==== Information provided ====
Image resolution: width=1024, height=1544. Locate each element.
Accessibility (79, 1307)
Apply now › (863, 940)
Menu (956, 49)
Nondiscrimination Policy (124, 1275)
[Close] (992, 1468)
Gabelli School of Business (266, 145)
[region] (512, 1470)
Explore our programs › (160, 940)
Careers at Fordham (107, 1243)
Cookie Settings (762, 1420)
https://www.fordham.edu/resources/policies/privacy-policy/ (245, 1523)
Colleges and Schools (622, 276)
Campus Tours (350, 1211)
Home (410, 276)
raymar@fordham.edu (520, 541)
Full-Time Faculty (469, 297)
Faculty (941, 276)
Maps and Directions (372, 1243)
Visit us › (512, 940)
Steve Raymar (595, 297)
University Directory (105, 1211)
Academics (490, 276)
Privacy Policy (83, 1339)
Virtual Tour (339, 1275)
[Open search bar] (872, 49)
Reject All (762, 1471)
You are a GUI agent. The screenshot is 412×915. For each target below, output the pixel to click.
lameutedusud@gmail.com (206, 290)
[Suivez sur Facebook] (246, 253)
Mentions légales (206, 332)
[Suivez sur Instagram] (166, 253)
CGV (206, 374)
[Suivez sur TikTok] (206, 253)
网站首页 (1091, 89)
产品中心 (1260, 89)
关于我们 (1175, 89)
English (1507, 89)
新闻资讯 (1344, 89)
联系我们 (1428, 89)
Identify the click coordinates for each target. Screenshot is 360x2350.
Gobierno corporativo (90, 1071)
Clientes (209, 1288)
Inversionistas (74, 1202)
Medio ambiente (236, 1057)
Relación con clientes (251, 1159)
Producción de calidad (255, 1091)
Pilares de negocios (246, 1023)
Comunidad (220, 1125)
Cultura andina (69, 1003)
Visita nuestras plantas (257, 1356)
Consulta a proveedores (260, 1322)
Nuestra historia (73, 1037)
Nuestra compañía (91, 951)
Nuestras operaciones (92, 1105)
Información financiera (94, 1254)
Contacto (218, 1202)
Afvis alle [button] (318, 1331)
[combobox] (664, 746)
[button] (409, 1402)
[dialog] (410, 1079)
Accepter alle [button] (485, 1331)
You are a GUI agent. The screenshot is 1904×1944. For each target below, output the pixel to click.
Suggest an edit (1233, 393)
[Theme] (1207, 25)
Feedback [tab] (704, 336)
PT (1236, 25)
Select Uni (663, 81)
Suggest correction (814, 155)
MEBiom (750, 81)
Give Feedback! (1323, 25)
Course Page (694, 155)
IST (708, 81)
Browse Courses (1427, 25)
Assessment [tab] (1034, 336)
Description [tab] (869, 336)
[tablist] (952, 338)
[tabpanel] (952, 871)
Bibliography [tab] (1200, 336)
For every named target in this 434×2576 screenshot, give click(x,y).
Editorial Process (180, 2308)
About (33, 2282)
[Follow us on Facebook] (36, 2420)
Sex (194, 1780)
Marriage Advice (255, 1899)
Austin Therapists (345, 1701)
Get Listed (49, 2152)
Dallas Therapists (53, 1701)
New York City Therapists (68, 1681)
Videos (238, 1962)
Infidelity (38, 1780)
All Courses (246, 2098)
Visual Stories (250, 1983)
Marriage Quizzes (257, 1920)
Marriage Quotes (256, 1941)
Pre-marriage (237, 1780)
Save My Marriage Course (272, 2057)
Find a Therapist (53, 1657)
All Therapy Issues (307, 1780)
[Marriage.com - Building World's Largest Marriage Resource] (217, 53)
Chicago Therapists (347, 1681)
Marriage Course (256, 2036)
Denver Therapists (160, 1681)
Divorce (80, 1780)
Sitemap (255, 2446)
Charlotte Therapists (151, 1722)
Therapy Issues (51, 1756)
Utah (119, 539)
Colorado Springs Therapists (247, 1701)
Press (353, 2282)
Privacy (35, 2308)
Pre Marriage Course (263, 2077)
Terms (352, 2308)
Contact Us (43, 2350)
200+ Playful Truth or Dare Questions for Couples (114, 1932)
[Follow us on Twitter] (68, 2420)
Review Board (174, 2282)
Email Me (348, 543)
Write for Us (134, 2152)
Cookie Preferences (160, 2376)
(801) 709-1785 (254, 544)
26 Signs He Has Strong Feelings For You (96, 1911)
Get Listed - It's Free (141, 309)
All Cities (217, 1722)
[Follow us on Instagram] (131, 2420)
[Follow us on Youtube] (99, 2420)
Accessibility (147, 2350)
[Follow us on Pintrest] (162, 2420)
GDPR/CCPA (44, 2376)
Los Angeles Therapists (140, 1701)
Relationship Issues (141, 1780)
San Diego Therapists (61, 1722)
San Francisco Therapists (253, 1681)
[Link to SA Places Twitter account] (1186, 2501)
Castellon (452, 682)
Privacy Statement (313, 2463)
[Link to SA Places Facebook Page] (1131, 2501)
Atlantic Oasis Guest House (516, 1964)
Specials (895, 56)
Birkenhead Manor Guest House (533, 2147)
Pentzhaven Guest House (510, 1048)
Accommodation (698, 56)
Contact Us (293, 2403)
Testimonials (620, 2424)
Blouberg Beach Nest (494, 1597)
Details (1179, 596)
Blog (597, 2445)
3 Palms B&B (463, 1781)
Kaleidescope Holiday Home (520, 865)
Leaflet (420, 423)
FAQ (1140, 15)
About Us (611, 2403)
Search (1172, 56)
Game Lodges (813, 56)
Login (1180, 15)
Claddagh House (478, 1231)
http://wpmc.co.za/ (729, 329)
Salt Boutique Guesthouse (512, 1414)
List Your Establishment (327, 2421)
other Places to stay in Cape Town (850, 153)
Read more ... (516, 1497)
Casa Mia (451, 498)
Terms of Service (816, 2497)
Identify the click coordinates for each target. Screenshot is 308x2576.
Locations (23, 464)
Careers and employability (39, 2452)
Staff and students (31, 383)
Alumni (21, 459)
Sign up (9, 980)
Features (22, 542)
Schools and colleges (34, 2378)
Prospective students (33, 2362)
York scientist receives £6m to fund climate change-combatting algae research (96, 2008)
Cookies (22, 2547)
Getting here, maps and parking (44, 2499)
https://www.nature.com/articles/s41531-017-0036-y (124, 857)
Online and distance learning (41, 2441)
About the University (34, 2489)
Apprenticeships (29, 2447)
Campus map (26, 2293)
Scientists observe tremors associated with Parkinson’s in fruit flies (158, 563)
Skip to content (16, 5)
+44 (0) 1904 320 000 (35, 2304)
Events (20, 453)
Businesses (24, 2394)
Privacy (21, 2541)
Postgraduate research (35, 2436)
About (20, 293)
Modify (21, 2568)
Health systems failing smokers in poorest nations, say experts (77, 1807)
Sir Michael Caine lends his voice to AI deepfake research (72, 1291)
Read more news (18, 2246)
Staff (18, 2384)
====
* [Problem to solve]
Please return all of the records exactly as they appear.

* [Answer space]
Image resolution: width=1024, height=1544. Locate each element.
Accessibility (79, 1307)
Apply now › (863, 940)
Menu (956, 49)
Nondiscrimination Policy (124, 1275)
[Close] (992, 1468)
Gabelli School of Business (266, 145)
[region] (512, 1470)
Explore our programs › (160, 940)
Careers at Fordham (107, 1243)
Cookie Settings (762, 1420)
https://www.fordham.edu/resources/policies/privacy-policy/ (245, 1523)
Colleges and Schools (622, 276)
Campus Tours (350, 1211)
Home (410, 276)
raymar@fordham.edu (520, 541)
Full-Time Faculty (469, 297)
Faculty (941, 276)
Maps and Directions (372, 1243)
Visit us › (512, 940)
Steve Raymar (595, 297)
University Directory (105, 1211)
Academics (490, 276)
Privacy Policy (83, 1339)
Virtual Tour (339, 1275)
[Open search bar] (872, 49)
Reject All (762, 1471)
You are a GUI agent. The screenshot is 412×915. For each target below, output the pixel to click.
lameutedusud@gmail.com (206, 290)
[Suivez sur Facebook] (246, 253)
Mentions légales (206, 332)
[Suivez sur Instagram] (166, 253)
CGV (206, 374)
[Suivez sur TikTok] (206, 253)
网站首页 (1091, 89)
产品中心 (1260, 89)
关于我们 (1175, 89)
English (1507, 89)
新闻资讯 (1344, 89)
联系我们 (1428, 89)
Identify the click coordinates for each target. Screenshot is 360x2350.
Gobierno corporativo (90, 1071)
Clientes (209, 1288)
Inversionistas (74, 1202)
Medio ambiente (236, 1057)
Relación con clientes (251, 1159)
Producción de calidad (255, 1091)
Pilares de negocios (246, 1023)
Comunidad (220, 1125)
Cultura andina (69, 1003)
Visita nuestras plantas (257, 1356)
Consulta a proveedores (260, 1322)
Nuestra historia (73, 1037)
Nuestra compañía (91, 951)
Nuestras operaciones (92, 1105)
Información financiera (94, 1254)
Contacto (218, 1202)
Afvis alle [button] (318, 1331)
[combobox] (664, 746)
[button] (409, 1402)
[dialog] (410, 1079)
Accepter alle [button] (485, 1331)
You are a GUI agent. The screenshot is 1904×1944. For each target below, output the pixel to click.
Suggest an edit (1233, 393)
[Theme] (1207, 25)
Feedback [tab] (704, 336)
PT (1236, 25)
Select Uni (663, 81)
Suggest correction (814, 155)
MEBiom (750, 81)
Give Feedback! (1323, 25)
Course Page (694, 155)
IST (708, 81)
Browse Courses (1427, 25)
Assessment [tab] (1034, 336)
Description [tab] (869, 336)
[tablist] (952, 338)
[tabpanel] (952, 871)
Bibliography [tab] (1200, 336)
For every named target in this 434×2576 screenshot, give click(x,y).
Editorial Process (180, 2308)
About (33, 2282)
[Follow us on Facebook] (36, 2420)
Sex (194, 1780)
Marriage Advice (255, 1899)
Austin Therapists (345, 1701)
Get Listed (49, 2152)
Dallas Therapists (53, 1701)
New York City Therapists (68, 1681)
Videos (238, 1962)
Infidelity (38, 1780)
All Courses (246, 2098)
Visual Stories (250, 1983)
Marriage Quizzes (257, 1920)
Marriage Quotes (256, 1941)
Pre-marriage (237, 1780)
Save My Marriage Course (272, 2057)
Find a Therapist (53, 1657)
All Therapy Issues (307, 1780)
[Marriage.com - Building World's Largest Marriage Resource] (217, 53)
Chicago Therapists (347, 1681)
Marriage Course (256, 2036)
Denver Therapists (160, 1681)
Divorce (80, 1780)
Sitemap (255, 2446)
Charlotte Therapists (151, 1722)
Therapy Issues (51, 1756)
Utah (119, 539)
Colorado Springs Therapists (247, 1701)
Press (353, 2282)
Privacy (35, 2308)
Pre Marriage Course (263, 2077)
Terms (352, 2308)
Contact Us (43, 2350)
200+ Playful Truth or Dare Questions for Couples (114, 1932)
[Follow us on Twitter] (68, 2420)
Review Board (174, 2282)
Email Me (348, 543)
Write for Us (134, 2152)
Cookie Preferences (160, 2376)
(801) 709-1785 (254, 544)
26 Signs He Has Strong Feelings For You (96, 1911)
Get Listed - It's Free (141, 309)
All Cities (217, 1722)
[Follow us on Instagram] (131, 2420)
[Follow us on Youtube] (99, 2420)
Accessibility (147, 2350)
[Follow us on Pintrest] (162, 2420)
GDPR/CCPA (44, 2376)
Los Angeles Therapists (140, 1701)
Relationship Issues (141, 1780)
San Diego Therapists (61, 1722)
San Francisco Therapists (253, 1681)
[Link to SA Places Twitter account] (1186, 2501)
Castellon (452, 682)
Privacy Statement (313, 2463)
[Link to SA Places Facebook Page] (1131, 2501)
Atlantic Oasis Guest House (516, 1964)
Specials (895, 56)
Birkenhead Manor Guest House (533, 2147)
Pentzhaven Guest House (510, 1048)
Accommodation (698, 56)
Contact Us (293, 2403)
Testimonials (620, 2424)
Blouberg Beach Nest (494, 1597)
Details (1179, 596)
Blog (597, 2445)
3 Palms B&B (463, 1781)
Kaleidescope Holiday Home (520, 865)
Leaflet (420, 423)
FAQ (1140, 15)
About Us (611, 2403)
Search (1172, 56)
Game Lodges (813, 56)
Login (1180, 15)
Claddagh House (478, 1231)
http://wpmc.co.za/ (729, 329)
Salt Boutique Guesthouse (512, 1414)
List Your Establishment (327, 2421)
other Places to stay in Cape Town (850, 153)
Read more ... (516, 1497)
Casa Mia (451, 498)
Terms of Service (816, 2497)
Identify the click coordinates for each target. Screenshot is 308x2576.
Locations (23, 464)
Careers and employability (39, 2452)
Staff and students (31, 383)
Alumni (21, 459)
Sign up (9, 980)
Features (22, 542)
Schools and colleges (34, 2378)
Prospective students (33, 2362)
York scientist receives £6m to fund climate change-combatting algae research (96, 2008)
Cookies (22, 2547)
Getting here, maps and parking (44, 2499)
https://www.nature.com/articles/s41531-017-0036-y (124, 857)
Online and distance learning (41, 2441)
About the University (34, 2489)
Apprenticeships (29, 2447)
Campus map (26, 2293)
Scientists observe tremors associated with Parkinson’s in fruit flies (158, 563)
Skip to content (16, 5)
+44 (0) 1904 320 000 (35, 2304)
Events (20, 453)
Businesses (24, 2394)
Privacy (21, 2541)
Postgraduate research (35, 2436)
About (20, 293)
Modify (21, 2568)
Health systems failing smokers in poorest nations, say experts (77, 1807)
Sir Michael Caine lends his voice to AI deepfake research (72, 1291)
Read more news (18, 2246)
Staff (18, 2384)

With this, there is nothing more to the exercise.